**Prompt**
Leave out the images; return the rest of the data exactly.

**Material supplied**
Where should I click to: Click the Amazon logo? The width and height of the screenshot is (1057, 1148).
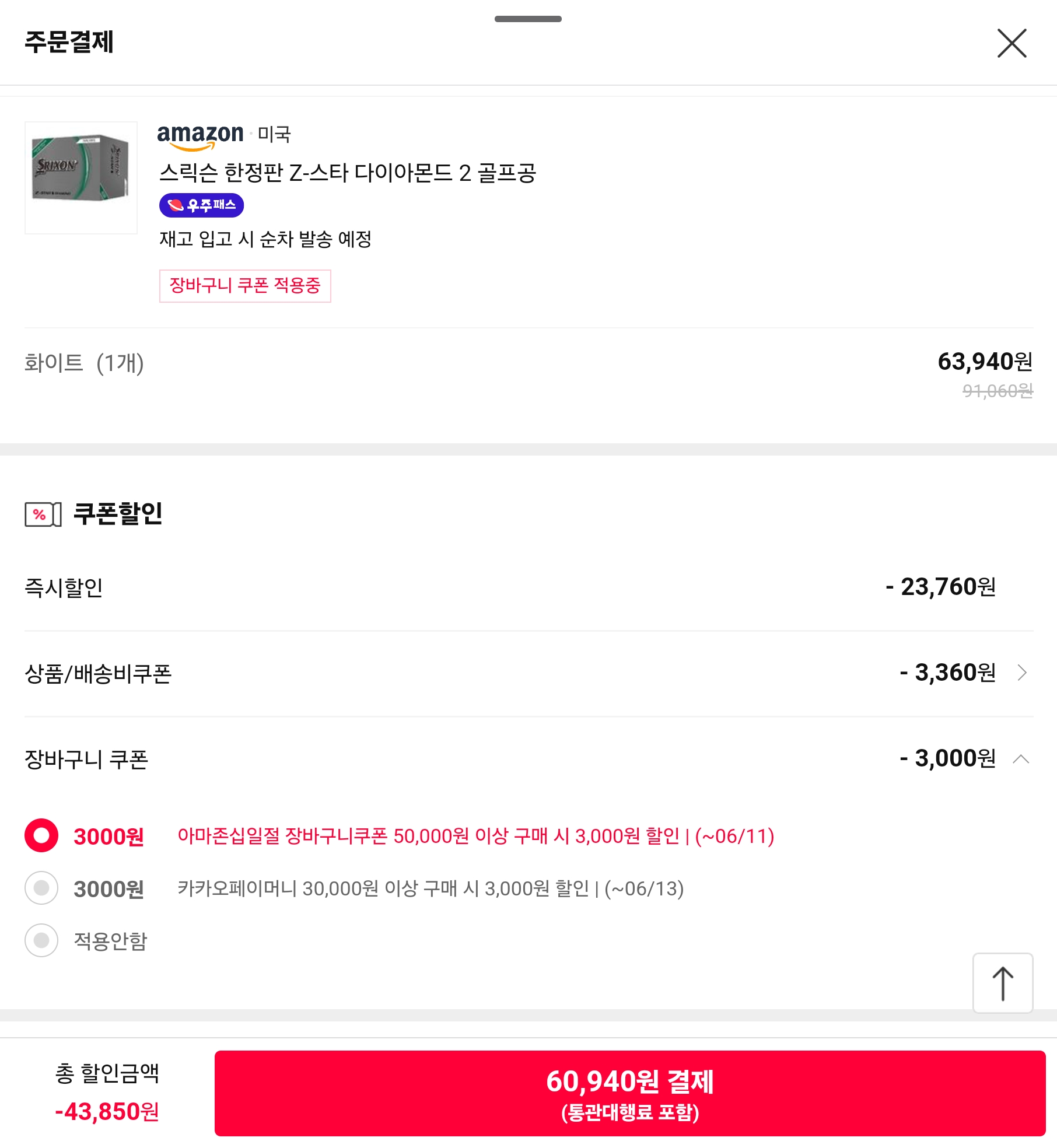point(200,135)
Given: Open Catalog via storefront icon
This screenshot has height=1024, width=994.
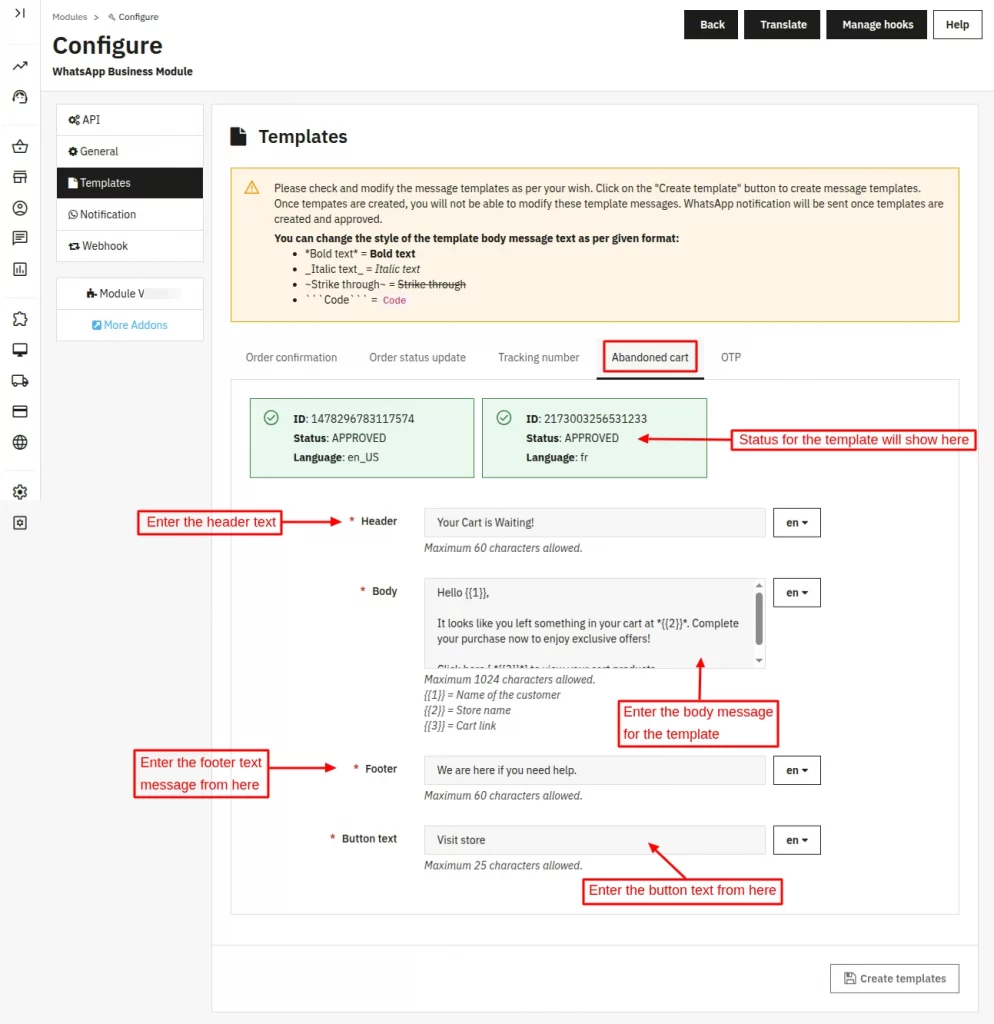Looking at the screenshot, I should [x=20, y=178].
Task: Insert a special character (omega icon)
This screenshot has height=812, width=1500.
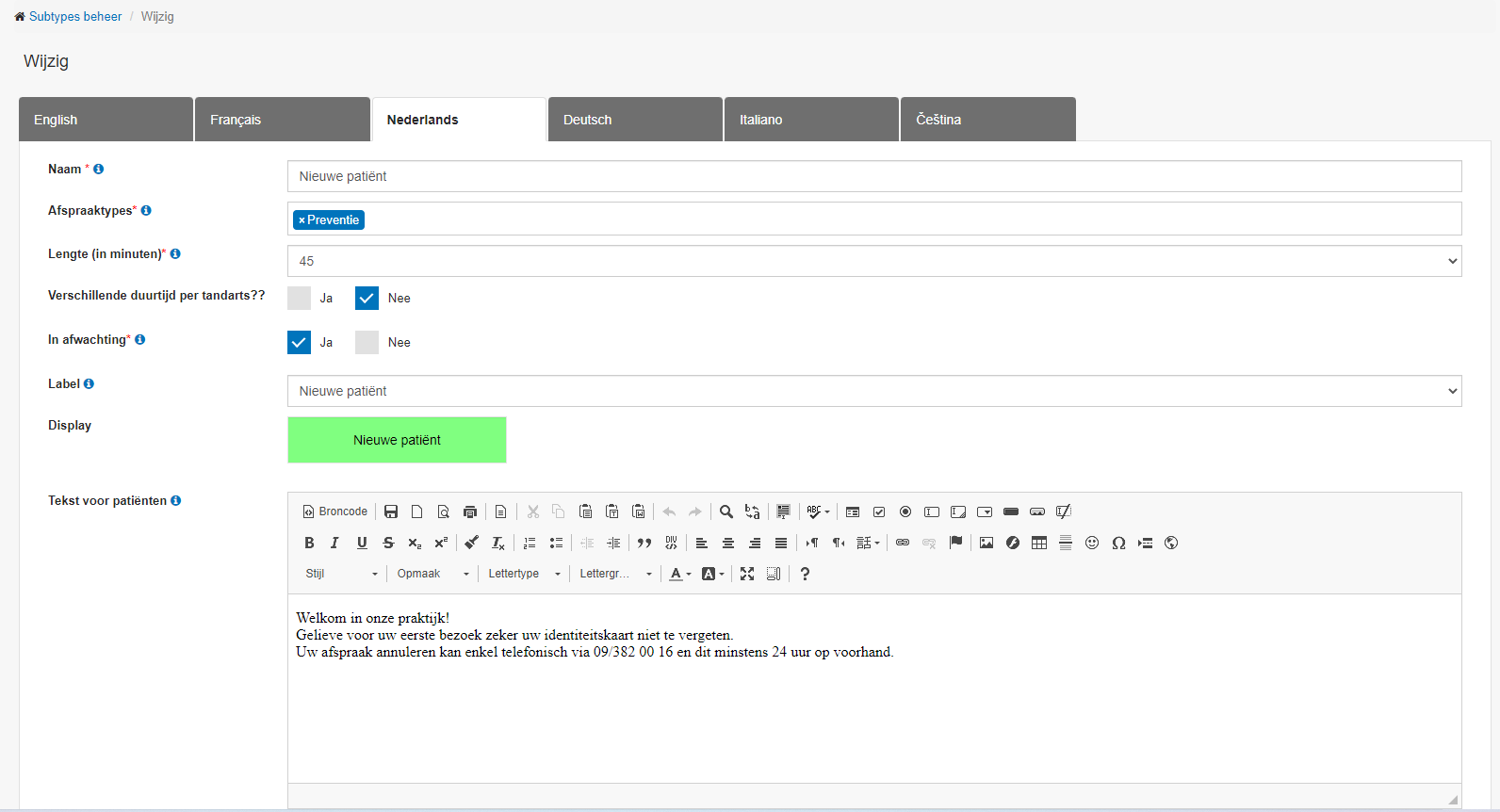Action: pyautogui.click(x=1118, y=543)
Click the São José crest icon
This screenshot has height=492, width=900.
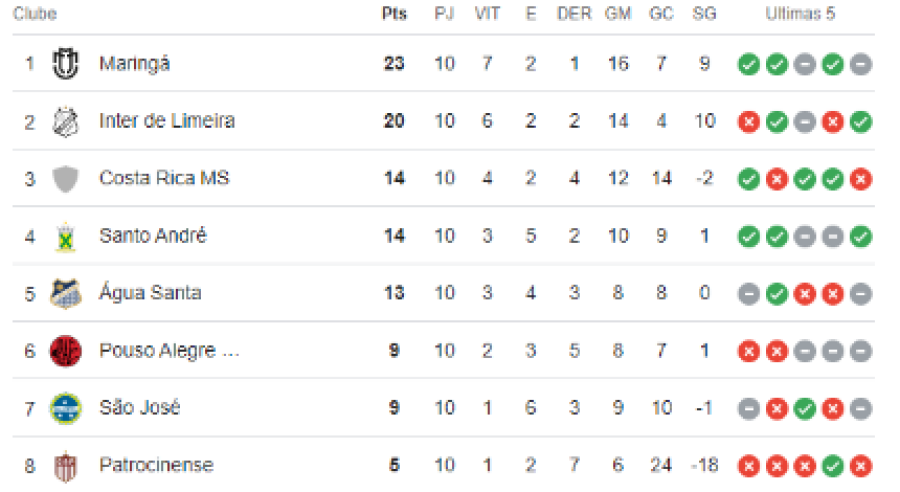coord(66,408)
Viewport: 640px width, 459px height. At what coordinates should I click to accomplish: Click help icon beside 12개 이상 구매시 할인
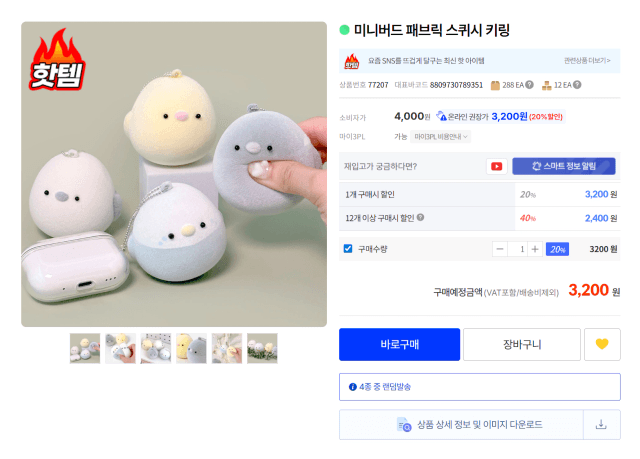420,218
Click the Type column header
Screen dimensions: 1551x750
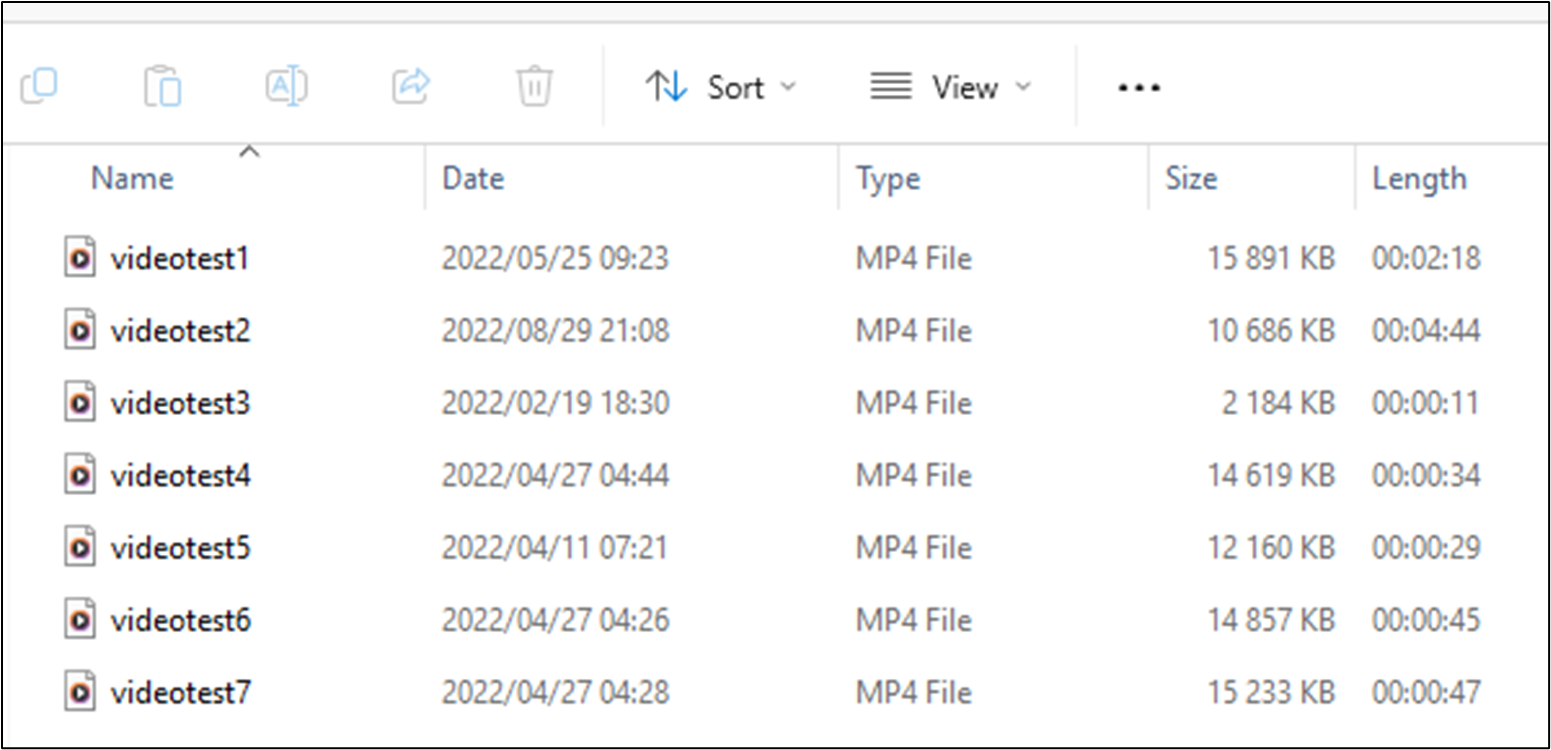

**Answer to this exercise**
Where should I click to: Click the Amazon logo? The width and height of the screenshot is (1057, 1148).
point(200,135)
Given: Open Catalog via storefront icon
This screenshot has height=1024, width=994.
Looking at the screenshot, I should [x=20, y=178].
Task: Insert a special character (omega icon)
This screenshot has height=812, width=1500.
Action: pyautogui.click(x=1118, y=543)
Click the São José crest icon
This screenshot has height=492, width=900.
coord(66,408)
Viewport: 640px width, 459px height. At what coordinates should I click to accomplish: Click help icon beside 12개 이상 구매시 할인
420,218
Click the Type column header
Screen dimensions: 1551x750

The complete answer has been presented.